■ Exercise description
Every line with the string "Thaksin" must be copied from the entries below.

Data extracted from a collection
·····
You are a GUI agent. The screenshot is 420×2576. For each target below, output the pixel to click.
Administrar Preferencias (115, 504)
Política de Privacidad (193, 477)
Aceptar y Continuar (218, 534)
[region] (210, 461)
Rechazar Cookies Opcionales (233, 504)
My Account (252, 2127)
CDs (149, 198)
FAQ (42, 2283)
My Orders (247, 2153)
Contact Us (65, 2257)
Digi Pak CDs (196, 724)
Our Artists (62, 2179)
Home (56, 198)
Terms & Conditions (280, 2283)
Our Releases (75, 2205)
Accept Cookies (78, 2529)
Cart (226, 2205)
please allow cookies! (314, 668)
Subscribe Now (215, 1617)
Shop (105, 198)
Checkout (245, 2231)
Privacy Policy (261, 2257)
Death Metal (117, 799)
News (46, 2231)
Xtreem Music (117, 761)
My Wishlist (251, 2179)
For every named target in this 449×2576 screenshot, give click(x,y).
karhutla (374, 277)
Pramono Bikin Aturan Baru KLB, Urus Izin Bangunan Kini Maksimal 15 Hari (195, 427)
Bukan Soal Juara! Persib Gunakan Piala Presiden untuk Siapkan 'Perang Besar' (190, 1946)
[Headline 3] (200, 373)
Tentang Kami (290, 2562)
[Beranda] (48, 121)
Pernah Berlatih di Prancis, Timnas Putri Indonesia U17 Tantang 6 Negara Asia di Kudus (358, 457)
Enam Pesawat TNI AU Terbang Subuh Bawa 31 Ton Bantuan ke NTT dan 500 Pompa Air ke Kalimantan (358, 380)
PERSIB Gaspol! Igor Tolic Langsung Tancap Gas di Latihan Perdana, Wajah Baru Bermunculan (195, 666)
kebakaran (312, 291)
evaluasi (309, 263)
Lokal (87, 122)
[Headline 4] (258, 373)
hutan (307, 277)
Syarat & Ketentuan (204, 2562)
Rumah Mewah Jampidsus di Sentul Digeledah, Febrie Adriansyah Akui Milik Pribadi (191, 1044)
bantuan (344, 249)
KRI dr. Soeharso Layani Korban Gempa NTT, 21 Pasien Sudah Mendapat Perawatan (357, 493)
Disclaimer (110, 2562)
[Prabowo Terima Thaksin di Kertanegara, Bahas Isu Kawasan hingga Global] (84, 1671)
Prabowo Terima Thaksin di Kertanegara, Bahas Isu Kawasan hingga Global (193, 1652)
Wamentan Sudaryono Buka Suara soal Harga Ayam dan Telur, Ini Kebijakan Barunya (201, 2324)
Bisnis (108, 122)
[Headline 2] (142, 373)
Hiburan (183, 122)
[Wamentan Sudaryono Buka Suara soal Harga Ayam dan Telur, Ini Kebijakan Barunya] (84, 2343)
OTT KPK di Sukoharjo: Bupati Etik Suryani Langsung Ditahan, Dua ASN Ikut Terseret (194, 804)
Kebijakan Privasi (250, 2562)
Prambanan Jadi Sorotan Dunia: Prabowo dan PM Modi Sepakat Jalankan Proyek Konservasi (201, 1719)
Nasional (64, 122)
·····
■ Your response
[Prabowo Terima Thaksin di Kertanegara, Bahas Isu Kawasan hingga Global] (84, 1671)
Prabowo Terima Thaksin di Kertanegara, Bahas Isu Kawasan hingga Global (193, 1652)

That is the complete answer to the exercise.